Tom Landry, the extraordinarily successful coach of the Dallas Cowboys, is still a rather controversial figure. As a result of his very public, very high visibility stand for Christianity he is called “God’s Coach” by both fans and detractors. A large number of former team members, admittedly, not the cream of the crop, question Landry’s Christianity. They believe he was a ruthless businessman, focused on the bottom line. They believed that Landry was far more interested in God than he was in people. It is reported he would tolerate and exploit players as long as it was profitable and then he would drop them without compassion or conscience. I remember reading an article, perhaps 25 years ago, where it was reported that whenever Landry was asked about a particularly cold blooded act, he would reply, “It’s just business.” When Jerry Jones bought the Cowboys, he fired Tom Landry. When interviewed about firing the beloved legend, it has been reported he replied, “It was just business.”

I don’t really know the condition of Tom Landry’s soul, that question is thankfully somewhat above my pay grade. I don’t know who is telling the truth in these reports, exposes, and biographies, but I do know that we Christians are guilty of compartmentalization. At different times and places we have all knowingly put aside what we knew was right and done that which was wrong. Some of us sin, but try and repent. Some of us harden our hearts, carefully walling off some part of our soul from the demands of God. Often, when money is involved, it is all too easy to sidestep the cries of the Holy Spirit and perform in the great game as “a rational player” or worse.

In the Gospel of Luke, Jesus tells a story about two men who attended a revival service at the Big Swamp Baptist Church in a town located somewhere south of Washington, D.C. One of these men sat in the front row, as the choir sang, he thought, “I thank you Lord that I am not as other men.
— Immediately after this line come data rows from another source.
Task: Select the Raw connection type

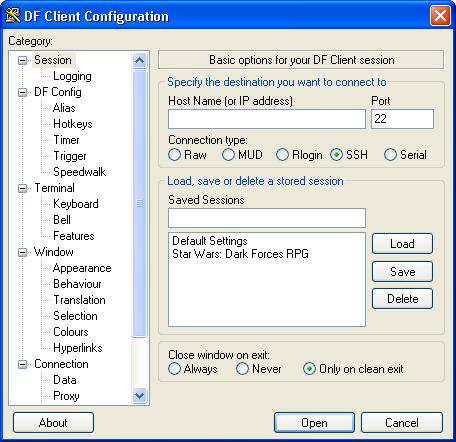Action: (x=174, y=155)
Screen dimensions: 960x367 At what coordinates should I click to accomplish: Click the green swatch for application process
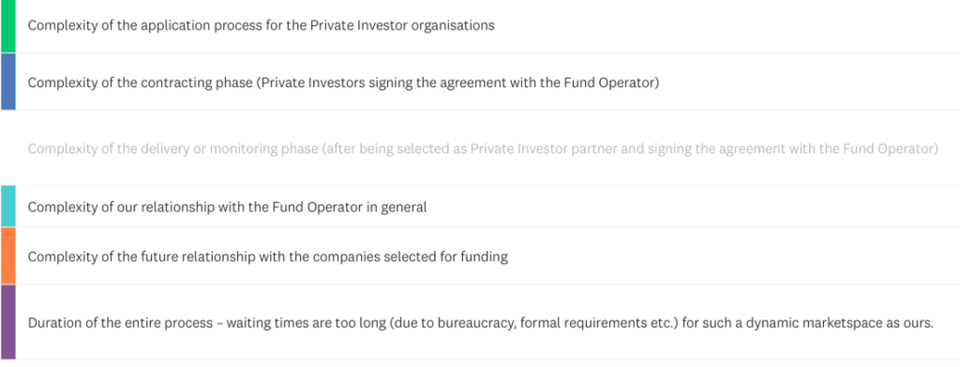pos(8,26)
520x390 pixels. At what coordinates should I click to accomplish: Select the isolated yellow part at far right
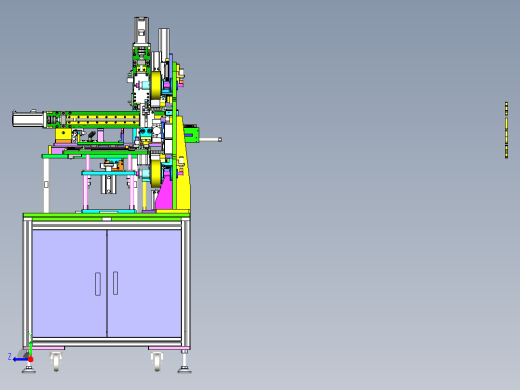click(506, 130)
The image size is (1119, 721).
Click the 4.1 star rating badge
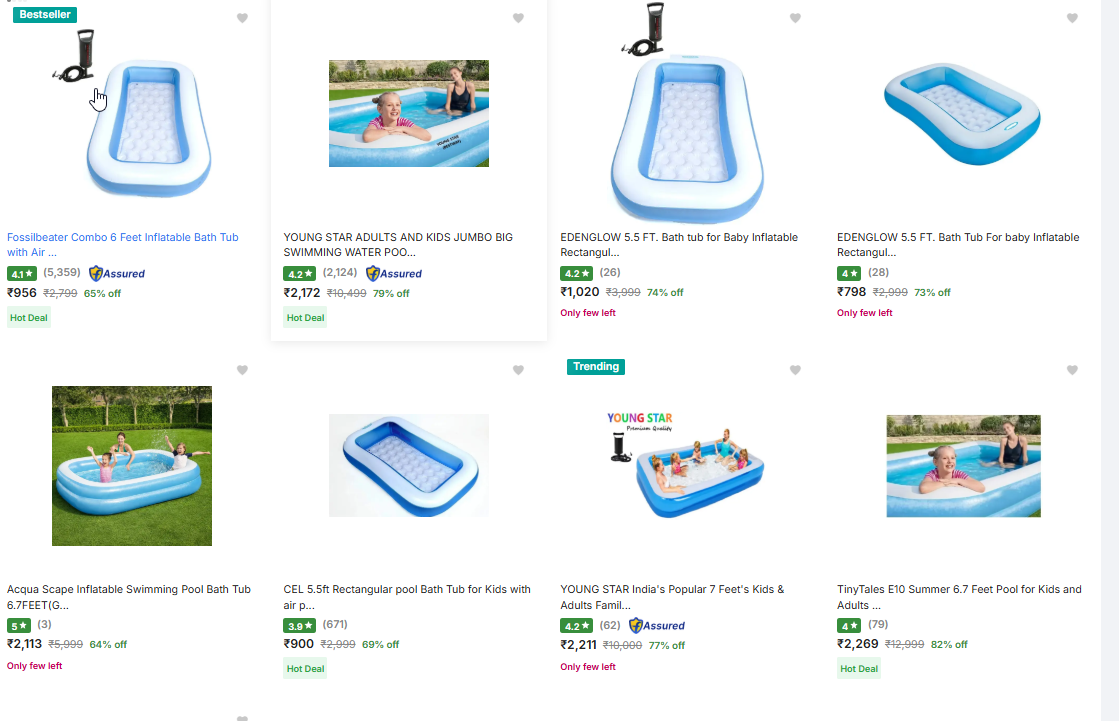point(21,273)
I am a Senior Deacon, I have taught Sunday School for over 20 years, every time the Church door opens I am here, I tithe, and I pray and read the Bible every day.”

In the back row a man confessed to God, “In my store I sell pornography, beer, lottery tickets, and cigarettes. I have cheated my customers and stole their money. I have even traded gasoline for sex. Lord Jesus Christ, have mercy on me a sinner.”

Who do you suppose left the service justified in the eyes of God?

I really didn’t know where this series would lead me when I started writing it. That is pretty unusual. Normally, by the time I begin one of these things, I have a pretty good idea what I want to say. Now I have reached the end. My conclusion, God is not particularly impressed with my business ethics, whatever they may be. He is, however, extremely interested in my direction of travel. If I am moving towards Him, He is pleased. If I am standing still or worse, moving away from Him, He is not pleased. And Oh by the way, just for the record, I think God takes everything we do, "very, very personal." After all He did send his Son to die, in part, because we excused our acts by saying, “It’s just business.”

Luke 18

[10] Two men went up into the temple to pray; the one a Pharisee, and the other a publican.
[11] The Pharisee stood and prayed thus with himself, God, I thank thee, that I am not as other men are, extortioners, unjust, adulterers, or even as this publican.
[12] I fast twice in the week, I give tithes of all that I possess.
[13] And the publican, standing afar off, would not lift up so much as his eyes unto heaven, but smote upon his breast, saying, God be merciful to me a sinner.
[14] I tell you, this man went down to his house justified rather than the other: for every one that exalteth himself shall be abased; and he that humbleth himself shall be exalted.